## Problem details
Scan the entries and tally the lines that include the string "computer". Reply with the figure alone.

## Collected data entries
[Start of Attachment]

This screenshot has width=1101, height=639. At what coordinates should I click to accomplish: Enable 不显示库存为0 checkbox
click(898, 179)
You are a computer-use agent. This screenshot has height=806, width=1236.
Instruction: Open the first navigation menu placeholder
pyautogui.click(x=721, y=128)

[End of Attachment]
[Start of Attachment]

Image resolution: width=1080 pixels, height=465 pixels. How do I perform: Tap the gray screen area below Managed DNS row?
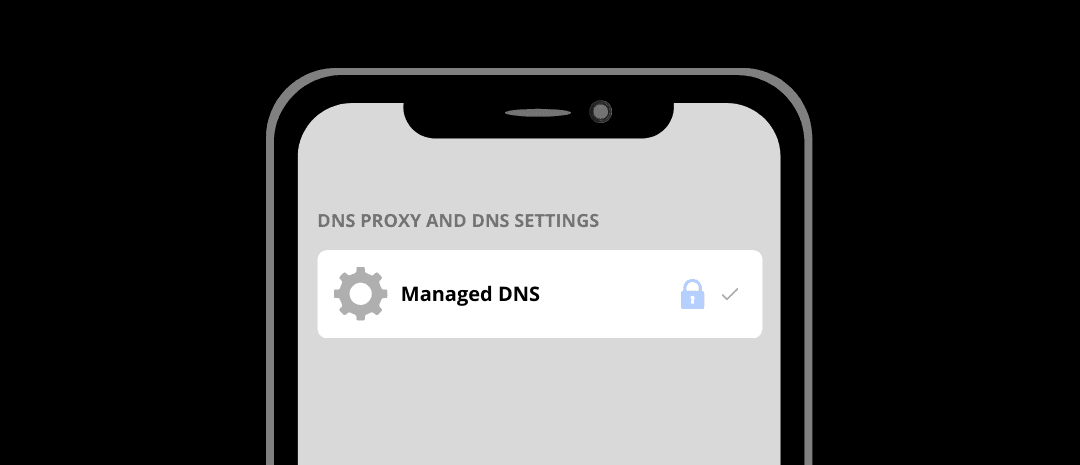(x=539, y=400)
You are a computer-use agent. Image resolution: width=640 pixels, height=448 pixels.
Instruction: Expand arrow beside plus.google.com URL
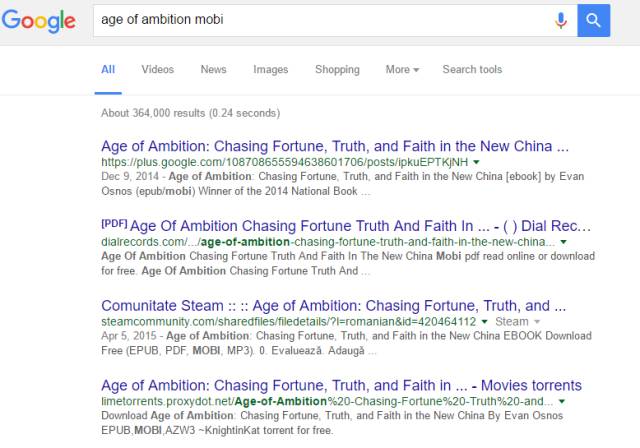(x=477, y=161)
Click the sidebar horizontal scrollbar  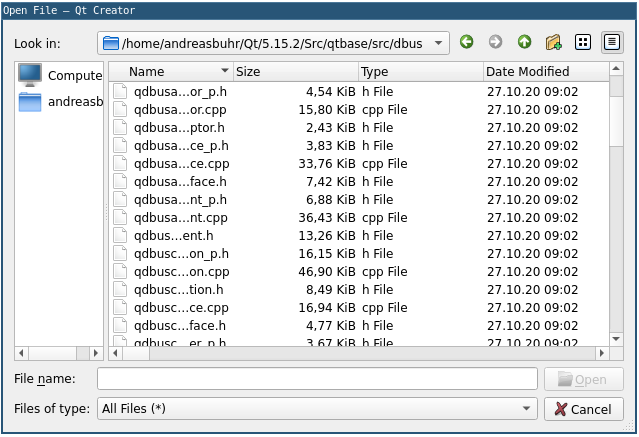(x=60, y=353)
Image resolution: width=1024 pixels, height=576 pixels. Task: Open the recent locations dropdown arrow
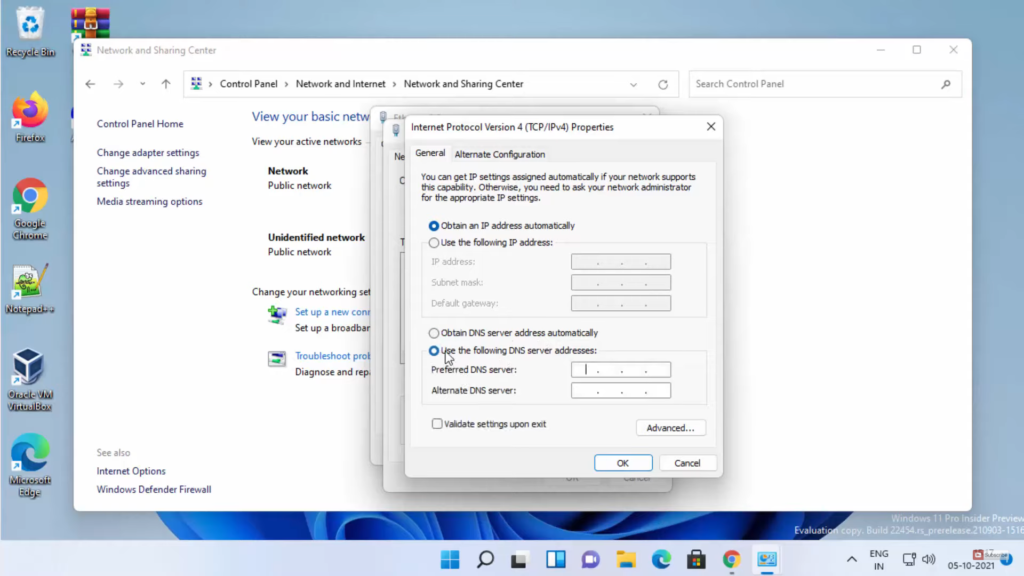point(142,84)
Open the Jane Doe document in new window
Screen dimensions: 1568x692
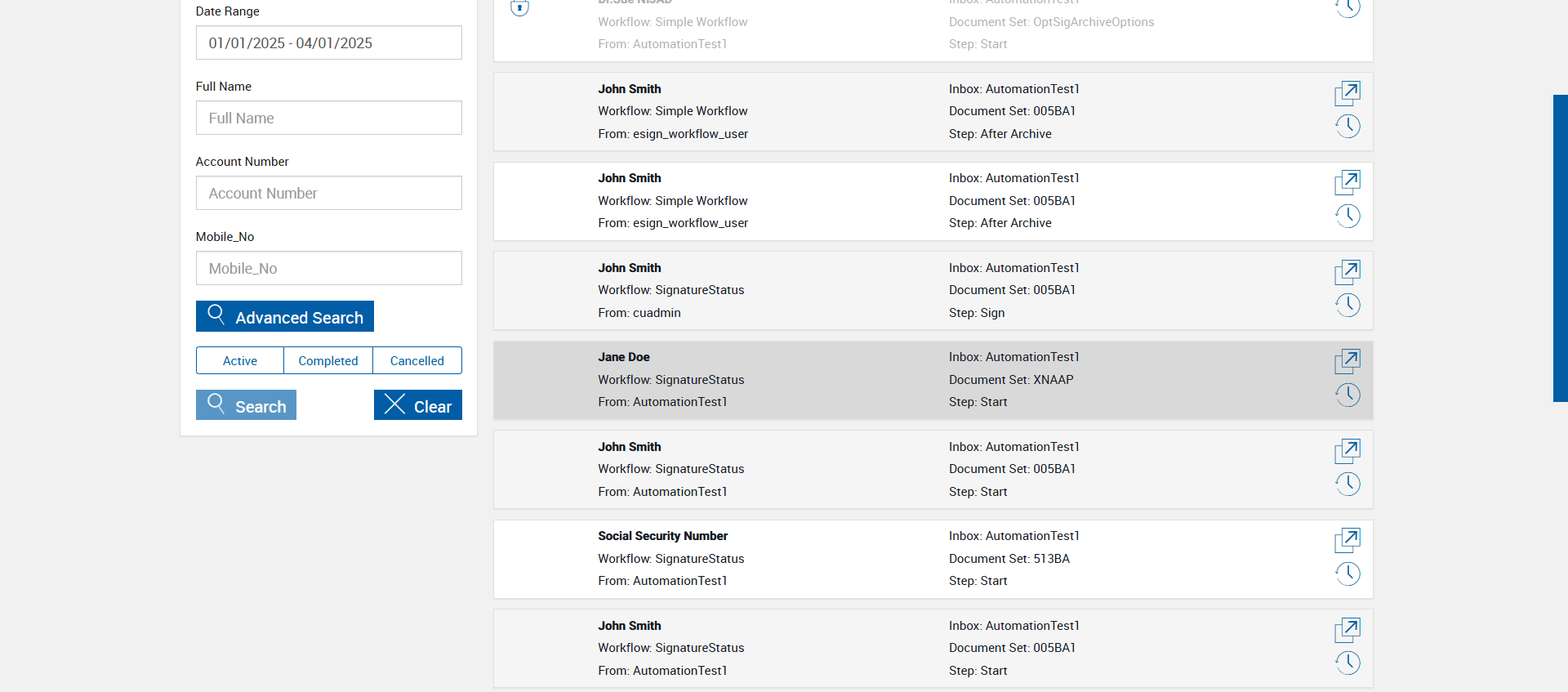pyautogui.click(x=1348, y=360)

[End of Attachment]
[Start of Attachment]

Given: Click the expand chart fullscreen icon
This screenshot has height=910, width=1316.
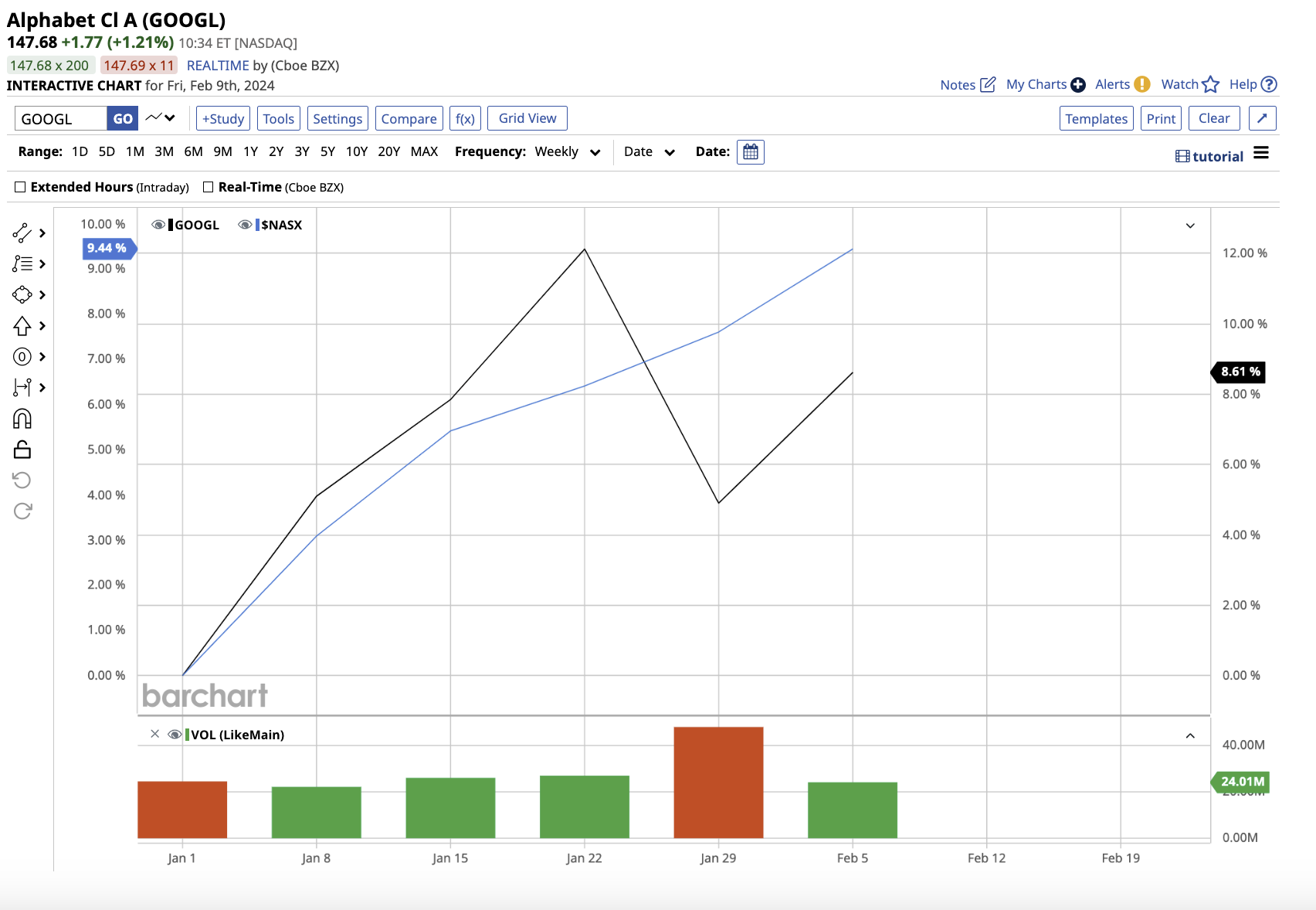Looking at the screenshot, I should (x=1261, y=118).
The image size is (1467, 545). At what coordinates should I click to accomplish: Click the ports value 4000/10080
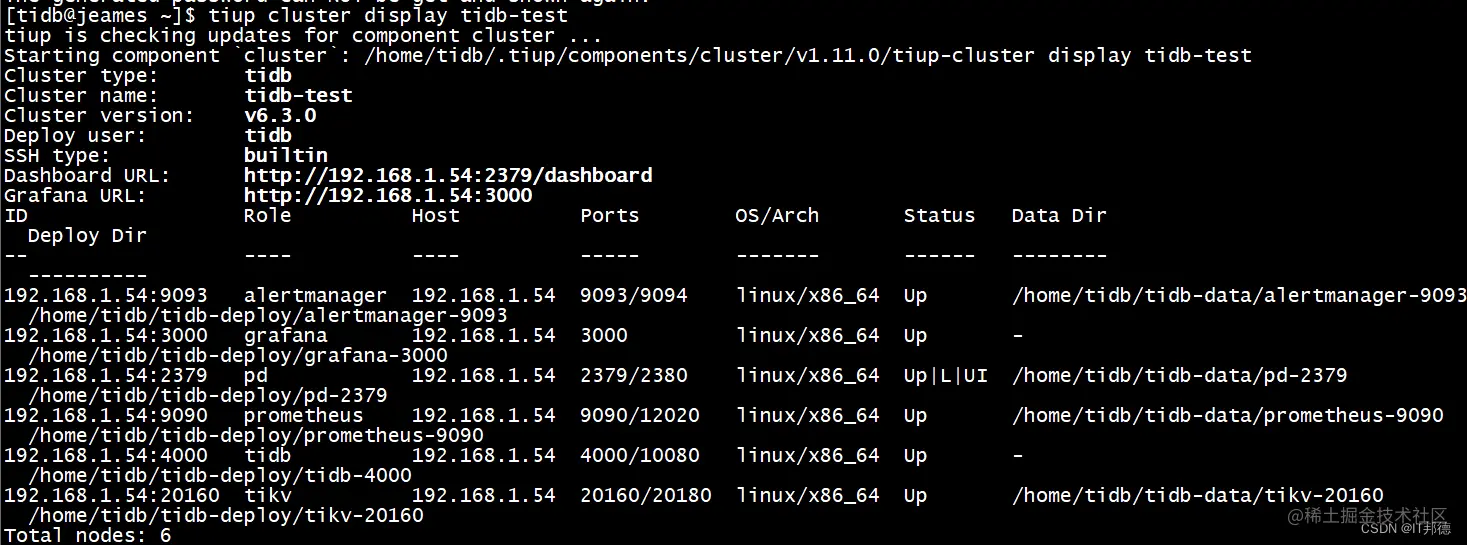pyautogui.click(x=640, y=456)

[End of Attachment]

## Response to this task
2